Tuesday, July 22, 2014

You MUST Have Fun!

Unless you haven't been using the internet in the last week, you're aware that "Weird Al" Yankovic has planted his flag back in the mainstream. (And looking at my Facebook wall, I'm not the only one who has been sharing his new material.) His "eight videos in eight days" push has been to promote his new album, "Mandatory Fun." It's his first album in several years, and the last under his current recording contract. (He's indicated that he may move to independent distribution in the future to allow his parodies to get out there in a more timely manner.)

I've been a huge fan of Weird Al since the 80s, a time when no one would ever have dreamed he would outlive many of the artists he was lampooning. And while I myself have certainly fallen even farther behind the trends (I don't always know the songs he's targeting anymore), he has stayed on the top of his game. Mandatory Fun is a very strong album.

The hallmarks are, as always, his parodies. There are five this time. From most to least clever, in my opinion: "Word Crimes," a grammar lover's take on Robin Thicke's controversial "Blurred Lines"; "Tacky," a hilarious adaptation of Pharell Williams' ubiquitous "Happy"; "Foil," a parody of Lorde's "Royals" that includes a funny and sinister twist; "Inactive," a re-imagining of Imagine Dragons' "Radioactive" (including a much-deserved ribbing of the original's strange sound effects); and "Handy," a take on Iggy Azalea's "Fancy" that is the most current of the album's parodies.

And also as always, Weird Al's original material is just as inspired and clever as his direct parodies. These often take on the style of other artists without directly mimicking a specific song, and the lyrical wordplay is just as smart. "Lame Claim to Fame and "First World Problems" are particularly funny among this crop -- though the latter is so perfectly styled after The Pixies, a band I truly cannot stand, that I have a hard time listening to the pastiche. "Sports Song" is a hilariously generic fan anthem that could conceivably show up at future college or high school events. "Mission Statement" is everything I hate about corporate jargon distilled in an uncanny pastiche of Crosby, Stills, and Nash. "My Own Eyes" feels like a song the Foo Fighters might actually have recorded on an odd day and then shoved into the vault. And "Jackson Park Express" is Yankovic's now-expected long song to close the album, a stalkery love song with a Cat Stevens' vibe.

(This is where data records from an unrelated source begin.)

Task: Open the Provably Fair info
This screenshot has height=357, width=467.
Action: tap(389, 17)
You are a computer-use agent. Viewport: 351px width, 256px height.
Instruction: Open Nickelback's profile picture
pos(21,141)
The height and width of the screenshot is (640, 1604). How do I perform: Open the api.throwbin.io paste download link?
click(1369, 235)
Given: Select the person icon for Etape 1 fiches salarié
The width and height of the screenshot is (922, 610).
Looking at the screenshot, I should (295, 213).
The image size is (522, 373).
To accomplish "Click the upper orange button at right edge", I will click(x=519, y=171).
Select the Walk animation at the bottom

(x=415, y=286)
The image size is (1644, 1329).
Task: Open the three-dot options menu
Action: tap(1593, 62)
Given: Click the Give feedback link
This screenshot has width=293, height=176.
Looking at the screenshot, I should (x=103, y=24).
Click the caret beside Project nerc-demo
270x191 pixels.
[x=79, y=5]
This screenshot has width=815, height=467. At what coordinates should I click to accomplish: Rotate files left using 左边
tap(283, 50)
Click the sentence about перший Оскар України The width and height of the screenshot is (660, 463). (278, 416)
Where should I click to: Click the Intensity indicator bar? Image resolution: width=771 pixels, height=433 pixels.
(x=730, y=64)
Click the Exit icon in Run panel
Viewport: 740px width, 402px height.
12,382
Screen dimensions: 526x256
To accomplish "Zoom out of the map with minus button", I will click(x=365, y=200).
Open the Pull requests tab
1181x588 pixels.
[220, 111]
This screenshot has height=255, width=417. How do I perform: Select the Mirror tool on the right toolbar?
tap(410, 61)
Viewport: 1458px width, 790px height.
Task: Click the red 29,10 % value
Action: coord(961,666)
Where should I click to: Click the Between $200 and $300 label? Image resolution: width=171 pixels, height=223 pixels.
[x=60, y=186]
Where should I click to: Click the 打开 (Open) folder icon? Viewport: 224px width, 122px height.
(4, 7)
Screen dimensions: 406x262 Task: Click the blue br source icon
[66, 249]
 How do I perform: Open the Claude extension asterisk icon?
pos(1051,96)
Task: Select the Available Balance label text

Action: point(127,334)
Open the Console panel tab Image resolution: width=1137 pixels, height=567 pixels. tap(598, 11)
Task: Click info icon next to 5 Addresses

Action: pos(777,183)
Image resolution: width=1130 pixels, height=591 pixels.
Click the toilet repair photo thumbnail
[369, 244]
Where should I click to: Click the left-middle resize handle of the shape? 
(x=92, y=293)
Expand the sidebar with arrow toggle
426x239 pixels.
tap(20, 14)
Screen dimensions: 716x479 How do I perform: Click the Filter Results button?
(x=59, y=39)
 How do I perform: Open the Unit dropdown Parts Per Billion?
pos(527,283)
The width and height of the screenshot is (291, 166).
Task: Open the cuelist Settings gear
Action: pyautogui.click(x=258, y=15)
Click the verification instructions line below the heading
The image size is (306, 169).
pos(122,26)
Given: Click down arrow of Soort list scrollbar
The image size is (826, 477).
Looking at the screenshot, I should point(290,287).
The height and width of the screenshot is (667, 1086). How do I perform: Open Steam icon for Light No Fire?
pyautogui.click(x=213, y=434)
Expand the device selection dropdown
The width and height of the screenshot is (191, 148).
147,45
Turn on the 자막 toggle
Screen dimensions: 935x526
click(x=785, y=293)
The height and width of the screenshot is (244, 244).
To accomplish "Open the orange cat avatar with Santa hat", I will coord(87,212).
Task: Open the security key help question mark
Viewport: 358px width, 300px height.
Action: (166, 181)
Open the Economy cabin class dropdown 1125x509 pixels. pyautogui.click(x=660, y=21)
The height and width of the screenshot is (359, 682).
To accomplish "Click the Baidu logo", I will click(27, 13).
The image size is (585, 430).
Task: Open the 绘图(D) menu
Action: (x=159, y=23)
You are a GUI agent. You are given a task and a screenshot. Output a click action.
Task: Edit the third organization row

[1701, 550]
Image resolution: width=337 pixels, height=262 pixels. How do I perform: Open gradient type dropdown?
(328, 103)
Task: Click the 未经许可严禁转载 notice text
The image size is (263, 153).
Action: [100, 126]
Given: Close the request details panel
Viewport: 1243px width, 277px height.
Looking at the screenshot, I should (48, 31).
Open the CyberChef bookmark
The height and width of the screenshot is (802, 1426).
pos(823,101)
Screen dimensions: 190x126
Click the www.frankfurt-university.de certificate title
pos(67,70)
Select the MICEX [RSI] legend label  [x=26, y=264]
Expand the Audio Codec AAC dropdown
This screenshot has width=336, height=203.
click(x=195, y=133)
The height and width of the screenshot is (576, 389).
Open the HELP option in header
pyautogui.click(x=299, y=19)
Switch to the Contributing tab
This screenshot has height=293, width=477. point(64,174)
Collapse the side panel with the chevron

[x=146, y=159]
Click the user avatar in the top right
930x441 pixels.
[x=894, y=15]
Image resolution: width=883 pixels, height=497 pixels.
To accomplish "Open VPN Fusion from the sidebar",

Of course the other now-expected element on a Weird Al album (and perhaps a future casualty if he does abandon the album format in the future) is the polka medley. This album's "NOW That's What I Call Polka!" is a tight collection of every recent song you're probably sick to death of -- a pop music time capsule.

If you missed the videos that went with most of these songs, it would be well worth your while to catch up -- either on Weird Al's web site or elsewhere on the internet. And as for the album? I'd recommend picking that up too. I give it an A-.